Clusterless

You are reading a DRAFT of the Clusterless documentation. Features documented here may not be currently available and available features may not be properly documented, or documented at all.

Clusterless is a tool for deploying decentralized, scalable, and secure data-processing workloads for continuously arriving data, across clouds.

That is, as new data arrives (in a bucket, for example), process it with a (custom python, java, etc.) workload. Then hand the results to another workload by publishing an event.

Where any developer or team can subscribe their workload to any upstream availability event.

This allows developers and teams to work relatively independently when building and updating data pipelines.

And because of the rich standardized metadata Clusterless maintains, stakeholders can quickly understand the reliability and availability of a given data pipeline.

By leveraging native pay-as-you-go primitives, no runtimes or dedicated services need to be managed. That is, every line of code managing or processing your data is part of this open source project, provided by you or your team, or is provided by your cloud provider. No third-party hosted runtimes required.

Subsequently, zero data arriving means zero costs (other than storage for historical data).

A Common Pipeline Scenario

Different stakeholders have different needs from any given dataset.

Log data, for example, can be used by developers and SRE to seek out the root causes to system issues affecting availability.

Product owners may be focused on customer retention, especially for different cohorts of customers and users. Consider a band of customers at risk for non-renewal of a subscription service who frequently complain about performance or frequent errors.

Because of these stakeholders different needs, they will need to access the data differently. To meet these requirements as data arrives, it should be organized, formatted, and exposed to the systems suitable for the different purposes.

Product owners may want the log data broken down by application, release version, and date of the logged event by month. And the data accessible by a nightly report in Superset or Tableau backed by AWS Athena or AWS Redshift.

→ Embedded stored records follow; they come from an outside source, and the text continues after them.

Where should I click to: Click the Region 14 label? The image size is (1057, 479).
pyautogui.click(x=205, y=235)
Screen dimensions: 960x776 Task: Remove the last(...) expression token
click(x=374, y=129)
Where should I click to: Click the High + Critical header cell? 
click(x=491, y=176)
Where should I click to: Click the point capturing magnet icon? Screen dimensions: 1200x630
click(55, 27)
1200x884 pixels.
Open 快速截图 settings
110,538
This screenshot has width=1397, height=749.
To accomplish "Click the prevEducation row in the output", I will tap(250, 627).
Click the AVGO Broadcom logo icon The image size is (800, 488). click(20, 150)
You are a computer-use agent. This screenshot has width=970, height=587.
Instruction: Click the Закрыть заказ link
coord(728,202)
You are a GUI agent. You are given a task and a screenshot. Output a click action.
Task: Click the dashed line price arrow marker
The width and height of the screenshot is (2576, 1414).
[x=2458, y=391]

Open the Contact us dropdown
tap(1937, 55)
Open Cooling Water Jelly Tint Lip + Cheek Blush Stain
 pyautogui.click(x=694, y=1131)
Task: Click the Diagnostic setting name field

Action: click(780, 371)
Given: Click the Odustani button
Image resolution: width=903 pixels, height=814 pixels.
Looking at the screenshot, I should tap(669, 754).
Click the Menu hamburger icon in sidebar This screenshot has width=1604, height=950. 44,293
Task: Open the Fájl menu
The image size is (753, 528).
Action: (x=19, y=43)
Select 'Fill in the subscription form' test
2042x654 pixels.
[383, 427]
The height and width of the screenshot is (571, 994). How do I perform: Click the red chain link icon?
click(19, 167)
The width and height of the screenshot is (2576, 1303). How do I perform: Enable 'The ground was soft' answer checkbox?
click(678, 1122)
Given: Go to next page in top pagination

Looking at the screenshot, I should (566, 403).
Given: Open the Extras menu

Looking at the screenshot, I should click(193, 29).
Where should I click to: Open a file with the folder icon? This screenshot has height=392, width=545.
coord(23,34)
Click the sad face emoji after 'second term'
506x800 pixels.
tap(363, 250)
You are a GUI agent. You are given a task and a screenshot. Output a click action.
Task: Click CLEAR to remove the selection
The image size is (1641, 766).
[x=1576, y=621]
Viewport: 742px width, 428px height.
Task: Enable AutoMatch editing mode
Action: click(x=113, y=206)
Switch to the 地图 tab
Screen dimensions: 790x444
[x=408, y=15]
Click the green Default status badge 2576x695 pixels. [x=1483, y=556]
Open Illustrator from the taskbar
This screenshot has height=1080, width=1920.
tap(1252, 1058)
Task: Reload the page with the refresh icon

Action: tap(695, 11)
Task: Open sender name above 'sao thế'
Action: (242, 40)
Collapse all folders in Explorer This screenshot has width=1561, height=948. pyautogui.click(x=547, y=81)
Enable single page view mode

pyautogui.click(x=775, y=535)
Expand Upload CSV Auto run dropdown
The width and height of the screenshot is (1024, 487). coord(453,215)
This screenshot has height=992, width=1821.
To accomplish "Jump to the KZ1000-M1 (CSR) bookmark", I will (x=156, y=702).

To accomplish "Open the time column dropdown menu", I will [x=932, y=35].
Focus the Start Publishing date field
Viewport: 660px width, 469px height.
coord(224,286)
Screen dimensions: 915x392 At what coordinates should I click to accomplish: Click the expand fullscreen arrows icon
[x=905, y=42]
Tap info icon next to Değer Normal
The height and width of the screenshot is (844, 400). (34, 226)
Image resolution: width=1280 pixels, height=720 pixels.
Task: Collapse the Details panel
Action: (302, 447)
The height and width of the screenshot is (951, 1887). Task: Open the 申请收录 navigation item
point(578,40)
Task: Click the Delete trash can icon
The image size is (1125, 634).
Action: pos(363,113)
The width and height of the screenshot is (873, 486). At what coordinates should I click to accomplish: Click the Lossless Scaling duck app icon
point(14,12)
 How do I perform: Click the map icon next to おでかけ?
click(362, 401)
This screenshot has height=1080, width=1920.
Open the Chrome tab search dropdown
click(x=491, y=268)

Developers and SRE may need the logs heavily filtered to relevant log types and organized by logged event date, region or datacenter, and hostnames. Support for spinning up an Elasticsearch cluster with current operational data for the given cohort and time range could then be optimized against the current incident.

Both these paths start with the same dataset, but as the needs and requirement branch, the data pipeline branches to support them. More importantly, the data-developers supporting a stakeholder can work independently within their own pipeline branch.

Pipeline Capabilities

Clusterless provides a framework for deploying and running data processing workloads that only execute when data becomes available upstream (or optionally on a schedule). The framework is agnostic to how these workloads are implemented, but is strict about the metadata it maintains about the available data and the runtime state of any workload.

Because of the metadata Clusterless maintains, workloads and their result datasets can be:

  • back-filled - a new workload (or version) can run against historical data

  • replayed - a fixed workload can re-run over a range of data to correct for an error in place

  • gap reporting - missing data can be accounted for by walking the upstream dependencies

  • enabled/disabled - trivially pause or restart event listening

  • versioned - new versions of workloads can be deployed that introduce incompatibilities or rely on new upstream features

  • scoped - production, development, and testing pipelines can co-exist within a single account

  • tested - workloads locally, or data pipelines locally or in CI/CD pipelines using our scenario runner

Heterogeneous Reusable Workloads

Workloads managed by Clusterless can be used to:

  • reformat data (from text to parquet)

  • repartition data for improved accessibility and performance (group the data by new partition keys)

  • perform feature extraction via custom code

  • execute training and validation

  • enforce GDPR (privacy) compliance (via identity tokenization and data retention policies)

Workloads can be:

  • Docker images (Python, Java, Node, etc)

  • Serverless functions (Python, Java, Node, etc)

  • Native services (AWS SageMaker, AWS Athena, AWS Glue, etc)

Multi-Cloud

The intent of Clusterless isn’t to have functional parity across providers, but to ease secure and reliable interoperability between them.